There are some issues with libvirt's locking though where we haven't always released/re-acquired locks at the correct time when dealing with block jobs. As long as your not using snapshots, block rebase, block mirror APIs, it'll be ok though.

On Fri, Jan 03, 2020 at 02:56:50PM +0100, Gionatan Danti wrote: > Il 03-01-2020 11:26 Daniel P. Berrangé ha scritto:

> > There are some issues with libvirt's locking though where we haven't > > always released/re-acquired locks at the correct time when dealing > > with block jobs. As long as your not using snapshots, block rebase, > > block mirror APIs, it'll be ok though. > > While I am not an heavy user of external snapshot and other block-related > operation, I occasionally use them (and, in these cases, I found them very > useful). > > Does it means that I should avoid relying on virtlockd for locking? Should I > rely on Qemu locks only? As above, QEMU's locking is good enough to rely on for file based images. The flaws I mention with libvirt might actually finally be something we have fixed in 5.10.0 with QEMU 4.2.0, since we can finally use "blockdev" syntax for configuring disks. Copying Peter to confirm/deny this...

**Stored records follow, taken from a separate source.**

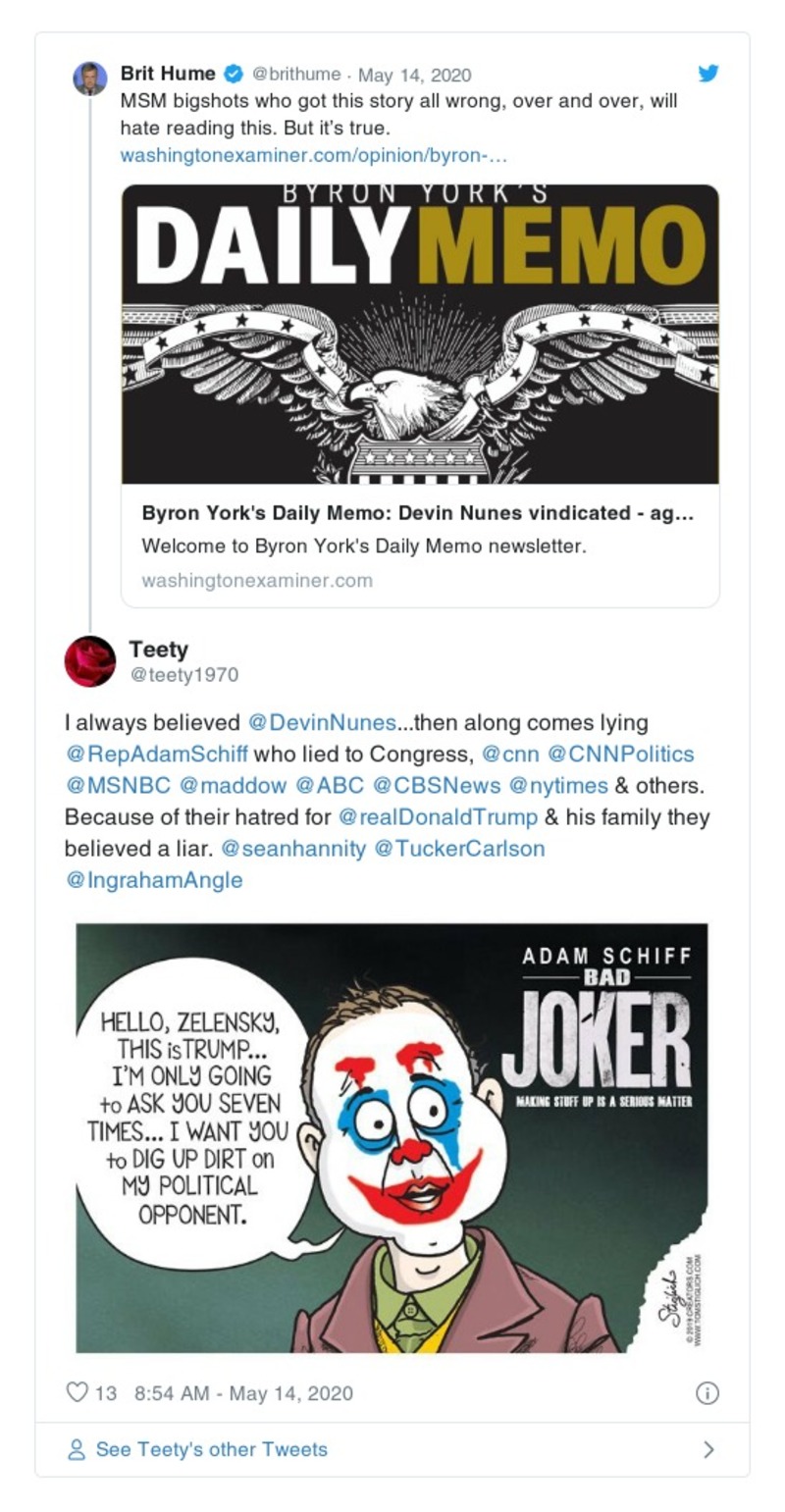The width and height of the screenshot is (785, 1512).
Task: Open the washingtonexaminer.com opinion link
Action: (x=313, y=155)
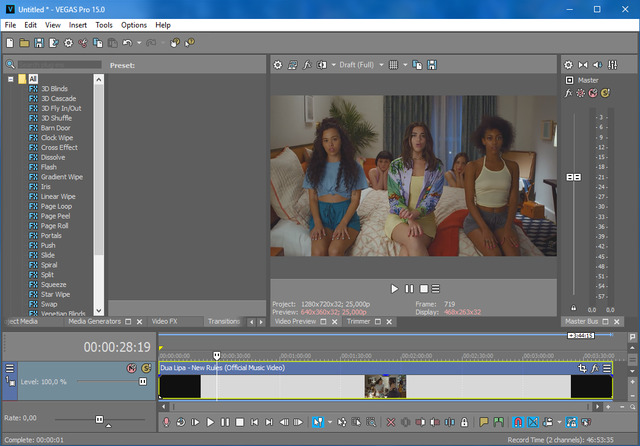Screen dimensions: 640x446
Task: Click the Save project icon in toolbar
Action: click(x=39, y=43)
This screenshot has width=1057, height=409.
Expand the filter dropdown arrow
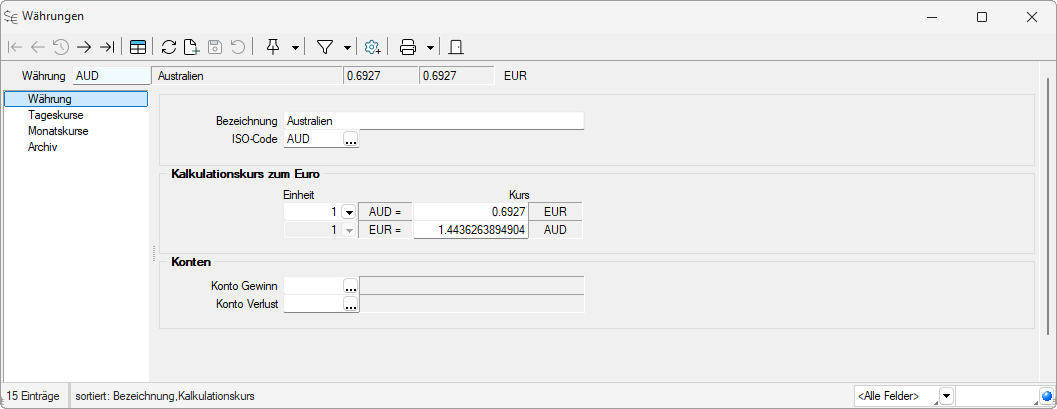(x=347, y=47)
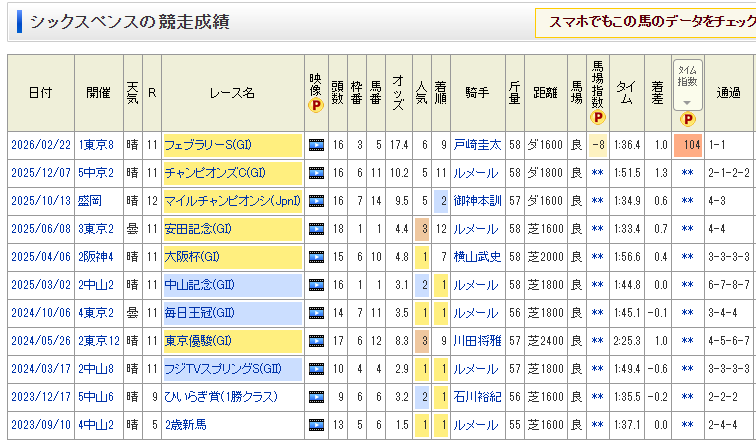Click the 中山記念(GII) race name
Viewport: 756px width, 444px height.
(199, 285)
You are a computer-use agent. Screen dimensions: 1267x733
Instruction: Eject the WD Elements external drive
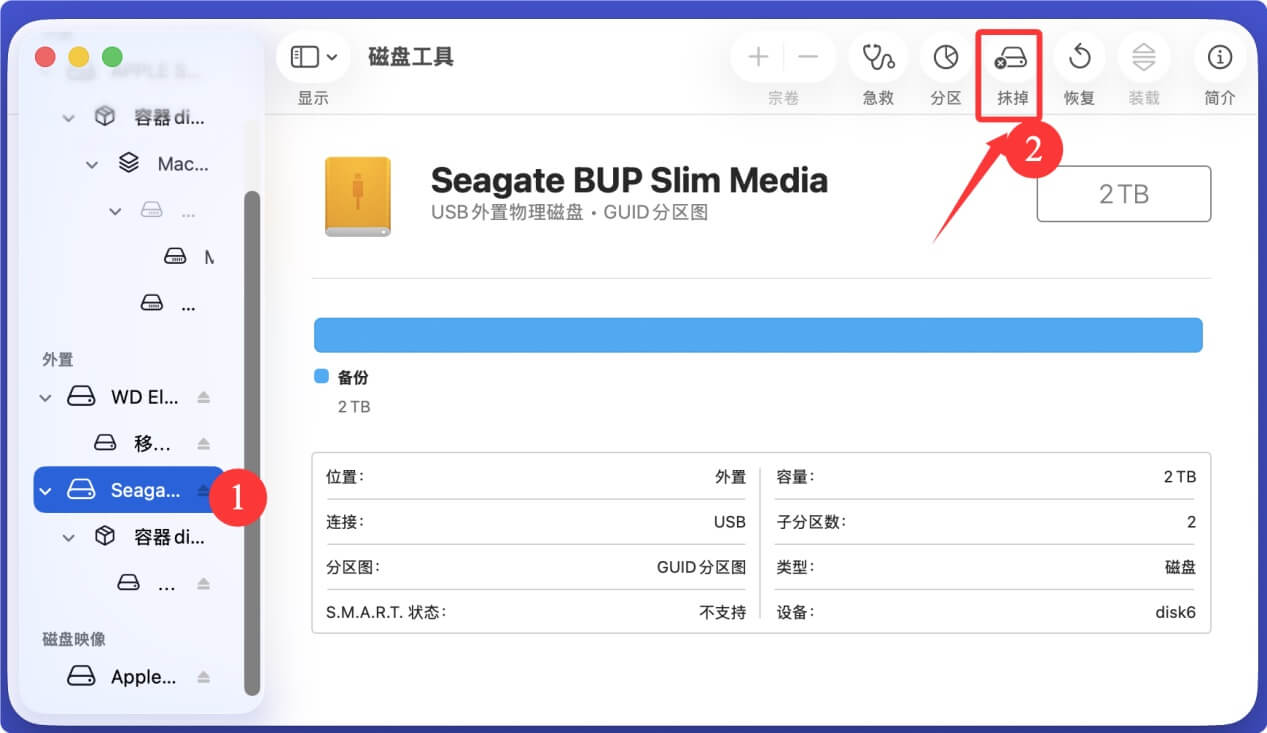click(205, 396)
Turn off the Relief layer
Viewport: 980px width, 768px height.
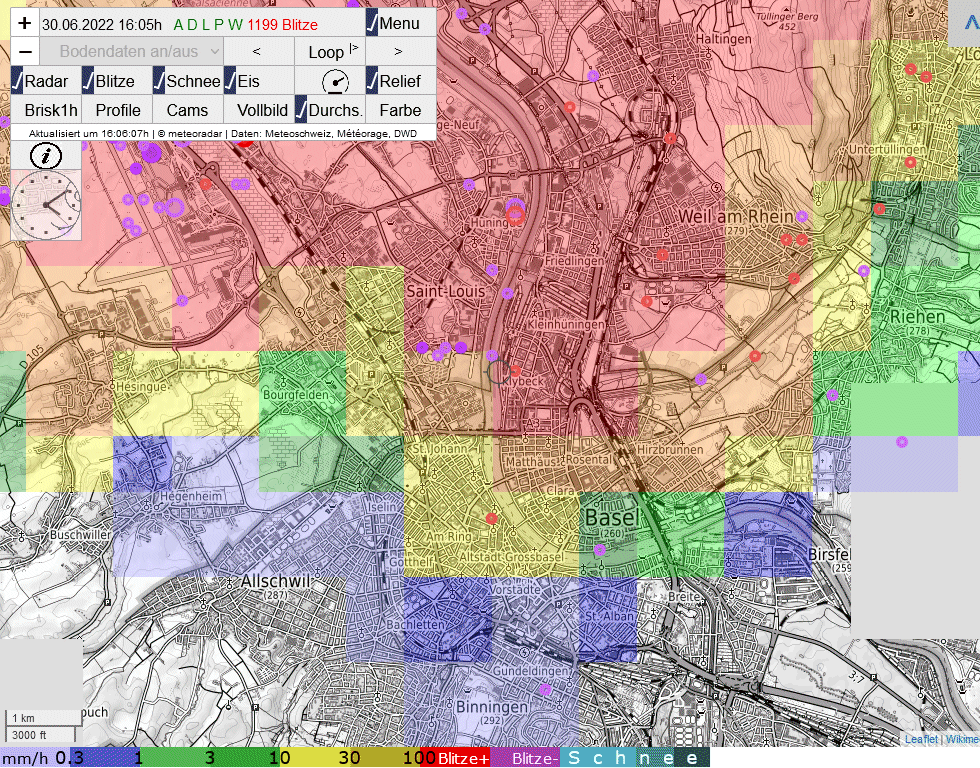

Il 06-01-2020 10:06 Peter Krempa ha scritto: > On Fri, Jan 03, 2020 at 14:08:03 +0000, Daniel Berrange wrote: > > As above, QEMU's locking is good enough to rely on for file based > > images. Hi Daniel, thank you for the direct confirmation. > > The flaws I mention with libvirt might actually finally be something > > we > > have fixed in 5.10.0 with QEMU 4.2.0, since we can finally use > > "blockdev" > > syntax for configuring disks. Copying Peter to confirm/deny this... > > The main issue was that we were leaking locks on the backing chain. This > should be now fixed with -blockdev as we call the appropriate apis to > lock/unlock the images but I didn't try it with virtlockd. > > Certainly if there's still a problem now we have well defined places > where we know what's happening to images so it should be easy to fix > them. Hi Peter, can I ask what do you mean with "fixed with -blockdev"?